**Excerpted text**
— begin —
Request for Designation as a Community Interest (CI) Course in Explorations



Download 33,72 Kb.
Date conversion09.08.2018
Size33,72 Kb.
Request for Designation as a Community Interest (CI) Course in Explorations

Name Natalie Davis

Course number and title PS 300/MFS 300 Media and Society

Departmental endorsement___yes (political Science)______________________________

Has this course been submitted for any other Explorations designation? no


If so, which one? ______________

Please list which of your course assignments or activities addresses each of the guidelines, state briefly how this is accomplished, and attach a syllabus or a preliminary redesign plan for the course.



The criterion for a global perspectives CI course is a primary focus on interests in competing ethical, moral, or community interests.

MEDIA and SOCIETY (PS/MFS 300) explores the topic of political and social discourse. Its major emphasis is the impact that media have on all of us—what we think, what we like, what we dislike, and how we view our role(s) in society. That’s the micro part of the course. The macro party moves in the direction of aggregation: How do media affect the political system and society? There are a number of goals for this course, but two are particularly relevant to the CI designation: (1) students should exit the course thinking differently about the media. The typical “knee-jerk” reactions, such as, “It’s all because the media are biased,” should merit some qualification; (2) students should be able to understand and articulate an argument about the impact of media on the quality of community. Media have a great deal to do with the quality of discourse. Walter Lippmann would have sneered at social media and citizen journalism. He wanted the media to be controlled by elites—those in the “know”—who bring to bear their influence. We are a long way from that.


Most of our class discussions in one way or another center on CI issues. If candidates with more money can buy more TV time, what ethical considerations are at work here? We may be an information rich society, but is that a good thing, when cable television allows us to pick and choose news sources—we can’t have civil discourse if we don’t agree on the facts. A case in point: A 2005 national poll found that 7 percent of those who regularly watch PBS, 16 percent of ABC viewers, 18 percent of NBC viewers, and 42 percent of FOXNEWS viewers still believed there were WMD in Iraq. How do the media bring us together, and do media separate us?
There are two essay assignments: The first addresses broadcasting vs narrowcasting. Given our ability to segment ourselves by how we consume media, how do our own individual media choices affect what we think? The second essay directly asks students to make some judgment about the ability/inability of the media to enhance democracy. (see syllabus for these assignments.) The major research paper/project offers students the opportunity to conduct original research resulting in a video or set of campaign commercials or a traditional paper which addresses national or community interests and how the media can assist or retard efforts to respond to those interests.
— end —
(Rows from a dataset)
— begin —
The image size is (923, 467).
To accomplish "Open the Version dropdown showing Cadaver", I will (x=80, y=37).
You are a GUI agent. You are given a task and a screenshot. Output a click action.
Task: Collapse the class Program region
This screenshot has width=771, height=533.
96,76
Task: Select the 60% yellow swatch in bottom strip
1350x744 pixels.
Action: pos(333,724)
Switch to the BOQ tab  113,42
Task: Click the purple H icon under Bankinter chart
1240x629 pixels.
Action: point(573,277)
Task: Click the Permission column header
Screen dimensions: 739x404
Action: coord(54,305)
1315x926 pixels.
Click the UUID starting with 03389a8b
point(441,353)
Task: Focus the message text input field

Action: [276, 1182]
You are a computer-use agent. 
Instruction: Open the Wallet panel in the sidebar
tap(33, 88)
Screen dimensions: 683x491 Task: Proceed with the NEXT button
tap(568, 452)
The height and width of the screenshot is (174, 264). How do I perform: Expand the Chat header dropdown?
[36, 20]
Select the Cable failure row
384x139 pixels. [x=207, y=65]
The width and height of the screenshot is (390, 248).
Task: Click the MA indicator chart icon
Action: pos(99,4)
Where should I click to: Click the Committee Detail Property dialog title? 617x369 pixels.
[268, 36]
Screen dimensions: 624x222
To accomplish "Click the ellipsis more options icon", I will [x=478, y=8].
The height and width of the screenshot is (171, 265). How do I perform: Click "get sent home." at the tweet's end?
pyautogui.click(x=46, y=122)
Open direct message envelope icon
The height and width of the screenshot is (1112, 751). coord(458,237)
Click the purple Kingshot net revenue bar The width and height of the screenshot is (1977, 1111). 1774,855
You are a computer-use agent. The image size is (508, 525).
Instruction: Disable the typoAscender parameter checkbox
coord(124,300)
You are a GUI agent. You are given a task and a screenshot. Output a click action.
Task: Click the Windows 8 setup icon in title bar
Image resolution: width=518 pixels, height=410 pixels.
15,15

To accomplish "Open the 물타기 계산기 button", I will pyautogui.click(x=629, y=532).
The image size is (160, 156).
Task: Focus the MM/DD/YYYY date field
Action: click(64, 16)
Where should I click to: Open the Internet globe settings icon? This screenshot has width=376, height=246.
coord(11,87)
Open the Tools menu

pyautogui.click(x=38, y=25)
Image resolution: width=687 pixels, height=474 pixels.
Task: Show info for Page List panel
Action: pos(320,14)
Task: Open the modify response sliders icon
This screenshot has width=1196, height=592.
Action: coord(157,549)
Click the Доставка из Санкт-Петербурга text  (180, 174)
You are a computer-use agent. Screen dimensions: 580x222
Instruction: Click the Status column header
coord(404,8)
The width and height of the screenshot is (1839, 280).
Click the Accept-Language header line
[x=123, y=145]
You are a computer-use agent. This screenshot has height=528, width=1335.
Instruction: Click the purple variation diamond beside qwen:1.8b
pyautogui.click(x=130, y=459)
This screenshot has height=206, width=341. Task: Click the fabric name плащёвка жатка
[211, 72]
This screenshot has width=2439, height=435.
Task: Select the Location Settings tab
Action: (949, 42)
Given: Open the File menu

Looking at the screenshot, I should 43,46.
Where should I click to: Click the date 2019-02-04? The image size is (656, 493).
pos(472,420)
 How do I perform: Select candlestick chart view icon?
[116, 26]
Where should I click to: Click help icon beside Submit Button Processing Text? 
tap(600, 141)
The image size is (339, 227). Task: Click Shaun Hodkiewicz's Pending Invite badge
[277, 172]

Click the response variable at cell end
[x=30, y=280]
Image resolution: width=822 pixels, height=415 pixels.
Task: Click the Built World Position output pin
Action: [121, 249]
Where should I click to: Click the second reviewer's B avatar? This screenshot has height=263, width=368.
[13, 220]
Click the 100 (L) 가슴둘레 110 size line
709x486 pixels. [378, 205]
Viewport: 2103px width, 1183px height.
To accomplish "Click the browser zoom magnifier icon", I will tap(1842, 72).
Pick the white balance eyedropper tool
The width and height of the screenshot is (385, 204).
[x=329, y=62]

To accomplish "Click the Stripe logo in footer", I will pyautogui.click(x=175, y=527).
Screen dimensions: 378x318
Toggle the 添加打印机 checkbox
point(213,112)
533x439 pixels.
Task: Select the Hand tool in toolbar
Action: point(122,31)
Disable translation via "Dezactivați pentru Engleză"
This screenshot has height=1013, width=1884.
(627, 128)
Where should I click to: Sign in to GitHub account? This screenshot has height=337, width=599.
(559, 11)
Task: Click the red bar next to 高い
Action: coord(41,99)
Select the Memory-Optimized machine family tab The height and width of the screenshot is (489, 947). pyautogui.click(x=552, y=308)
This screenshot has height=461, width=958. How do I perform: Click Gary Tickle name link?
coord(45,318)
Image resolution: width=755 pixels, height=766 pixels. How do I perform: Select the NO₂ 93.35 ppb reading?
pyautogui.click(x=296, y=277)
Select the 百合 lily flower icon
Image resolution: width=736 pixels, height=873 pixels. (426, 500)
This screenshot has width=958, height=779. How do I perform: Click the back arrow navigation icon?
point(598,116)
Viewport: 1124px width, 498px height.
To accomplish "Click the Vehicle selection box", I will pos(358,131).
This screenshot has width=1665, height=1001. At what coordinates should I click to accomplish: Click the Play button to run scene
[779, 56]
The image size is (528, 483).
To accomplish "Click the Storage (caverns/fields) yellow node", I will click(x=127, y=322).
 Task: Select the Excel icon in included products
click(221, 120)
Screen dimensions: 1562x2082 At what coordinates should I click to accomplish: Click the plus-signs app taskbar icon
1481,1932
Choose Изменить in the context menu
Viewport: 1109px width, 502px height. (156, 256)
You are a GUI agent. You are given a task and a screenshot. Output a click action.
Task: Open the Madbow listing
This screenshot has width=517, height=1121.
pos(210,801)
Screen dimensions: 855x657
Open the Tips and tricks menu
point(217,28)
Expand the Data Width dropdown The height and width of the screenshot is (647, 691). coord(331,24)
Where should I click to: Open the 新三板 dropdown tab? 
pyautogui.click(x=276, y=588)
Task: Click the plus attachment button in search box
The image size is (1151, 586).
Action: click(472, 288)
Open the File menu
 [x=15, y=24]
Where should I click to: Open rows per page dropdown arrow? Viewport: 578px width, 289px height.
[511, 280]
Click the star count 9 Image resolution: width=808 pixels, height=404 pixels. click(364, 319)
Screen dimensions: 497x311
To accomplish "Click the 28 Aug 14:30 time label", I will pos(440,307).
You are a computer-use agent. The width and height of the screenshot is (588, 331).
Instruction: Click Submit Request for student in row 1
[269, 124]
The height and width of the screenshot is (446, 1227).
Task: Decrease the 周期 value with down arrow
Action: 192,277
— end —
**Exercise tasks**
1: Count the lines of the records that contain the string "File", and give only the number.
2: Carry on the request to designate the Media and Society course, beginning right after its last sentence.
The text and the records are unrelated pieces of material.

**Exercise responses**
1: 2

2:
Return this form as one electronic file with a syllabus appended to shagen@bsc.edu by 30 May 2011.

PS/MFS 300—FALL 2011

Natalie Davis (Harbert 307; 226-4837; email: ndavis@bsc.edu)

MEDIA AND SOCIETY

This course explores the relationship between media and society. We will examine relevant literature (of which there is an impressive amount) and focus primarily on the impact of television, print journalism, political advertising, internet, and social media and how these affect the norms and values which undergird our society in general and tthe American political system in particular.


NOTE: The course is a social science course, required for the MFS major. Because it is being taught by a political scientist, the course content reflects the expertise of the professor. A sociologist or psychologist might have a different substantive focus, but the course description serves us all well:
MFS 300 Media and Society (1)
An exploration of the interactive relationship between media and society from political, psychological, economic, and sociological perspectives. This course will focus on how media sources such as television, film, and the Internet, influence society at group and individual levels and how society, in turn, influences the creation and production of media. (Cross-listed as PS 300, PY 300, SO 300 or UES 300; may only be taken once.)

The course relies heavily on collaborative learning, in that it is expected that students will work together on at least one major project, bring examples of media impact to class, and engage the material aggressively. Issues of leadership, civic and moral responsibility, and democratic values are weaved into virtually all of our discussions. These should make for lively discussion.


There will be two essays, a mid-term exam, and a final exam. In addition, there is a team project.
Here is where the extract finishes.